═══ PASSAGE SHOWN

To assemble your tacos:
- Preheat your oven to 425 °F and line a baking sheet with parchment paper.
- Layer corn tortillas on the baking pan. Using a pastry brush, lightly brush olive oil on the corn tortillas. Flip them over then place in the oven for two minutes.
- Remove pan from oven and layer each tortilla on one side only. Start with your black beans, (black beans are linked in the first paragraph above) then shredded chicken, red onion, and a little more cheese. Fold the other side of the tortilla over and press down on the tortilla. You can also use a toothpick if any of them will not stick.
- Once you have finished assembling all of your tacos, place the pan in the oven and bake for 15 to 17 minutes until the cheese has melted and your tortillas are slightly crispy.
margie mcgee says
What do you do with the chiles?
NKendrick says
Hi! You can remove them after cooking or combine them with tomatoes, sour cream/or dairy free yogurt and make a sauce!
SpicySalsarita says
The ingredient list doesn’t list cheese, but your instructions stay to layer chicken, beans, and cheese. What is the recommended cheese?
NKendrick says
Thank you, i have updated it! I recommend Mexican or cheddar!
Trish says
Hi, I’m confused by you saying “ all the chicken ingredients “ and you don’t say what we do with the liquid we have in the blender and you mention black beans but they are not on the ingredient list.
NKendrick says
Hi, the black beans are linked in the very first sentence of the blog at the top. The chicken ingredients are the seasonings listed under chicken thighs up until the aioli. The liquid in the blender will blend into the chicken adding to the moisture of your chicken. I hope this helps.
Maryam Loukili says
These are literally from heaven like especially with the black beans, like it’s so good I will definitely make this more often
NKendrick says
Thank you so much! Happy that you enjoyed them!

══════
═══ STORED DATA

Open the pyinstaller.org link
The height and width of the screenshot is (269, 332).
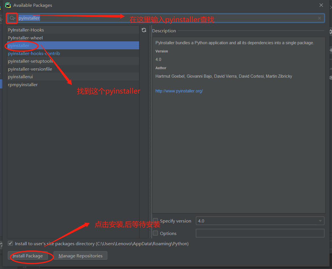tap(179, 91)
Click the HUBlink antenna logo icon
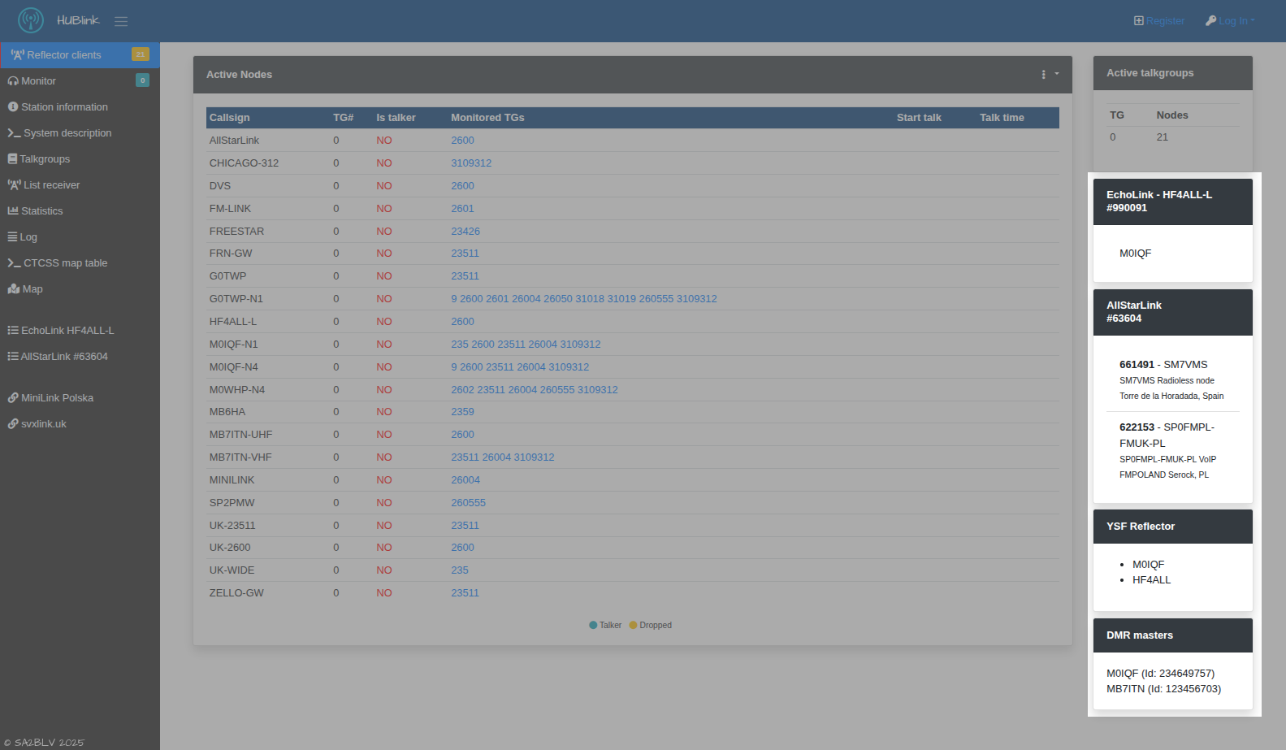1286x750 pixels. click(x=31, y=20)
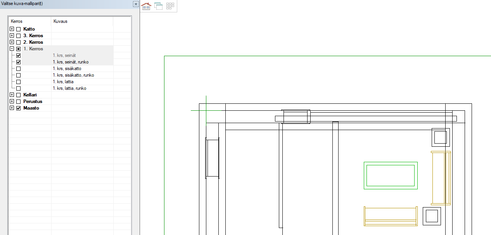This screenshot has width=491, height=235.
Task: Close the Valitse kuva-mallipari panel
Action: pos(136,4)
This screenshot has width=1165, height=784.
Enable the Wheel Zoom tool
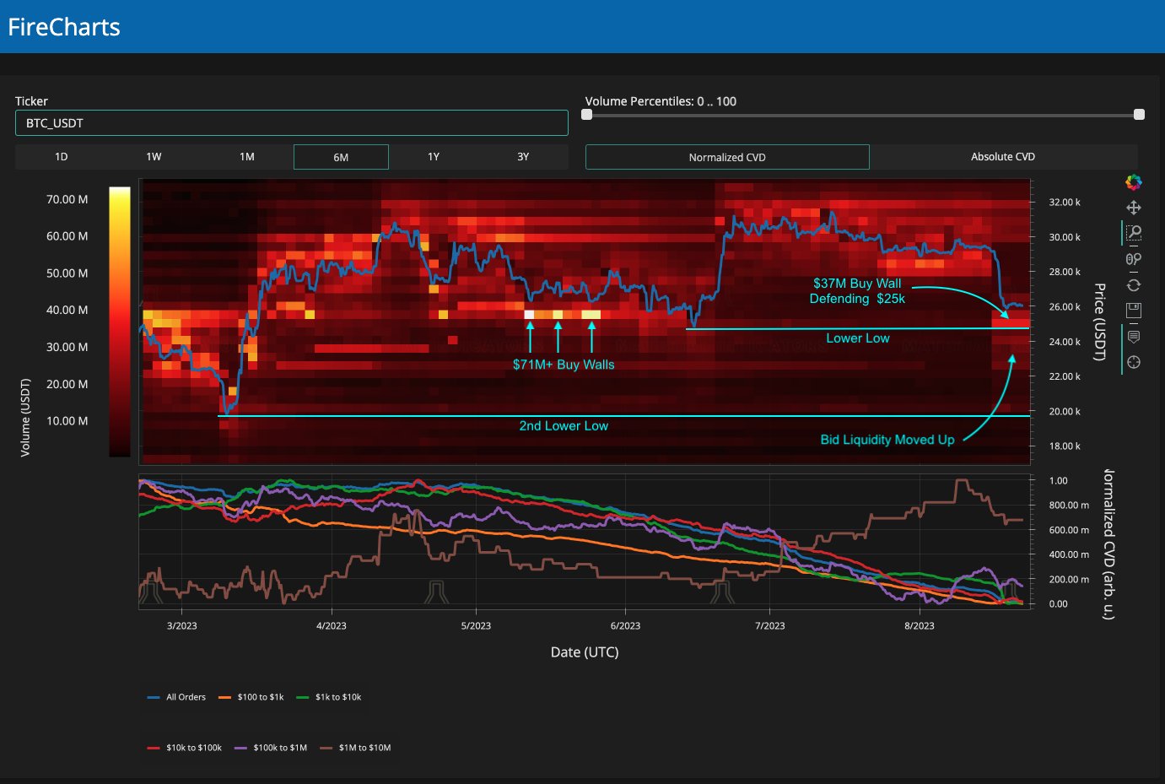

══════

### OBJECTIVES
1: For the taco recipe, decide whether each statement agrees with it: (a) The oven is preheated to 425 °F. (b) The assembled tacos bake for 20 minutes. (c) Mexican or cheddar cheese is recommended. Answer yes or no for each and quote the deciding words.
2: Write out the part of the taco recipe that opens with the words containing "To assemble your" and closes with "will not stick.".
These records were taken from a separate source.

### ANSWERS GIVEN
1:
(a) Yes: "Preheat your oven to 425 °F"
(b) No: "bake for 15 to 17 minutes"
(c) Yes: "I recommend Mexican or cheddar!"

2:
To assemble your tacos:
- Preheat your oven to 425 °F and line a baking sheet with parchment paper.
- Layer corn tortillas on the baking pan. Using a pastry brush, lightly brush olive oil on the corn tortillas. Flip them over then place in the oven for two minutes.
- Remove pan from oven and layer each tortilla on one side only. Start with your black beans, (black beans are linked in the first paragraph above) then shredded chicken, red onion, and a little more cheese. Fold the other side of the tortilla over and press down on the tortilla. You can also use a toothpick if any of them will not stick.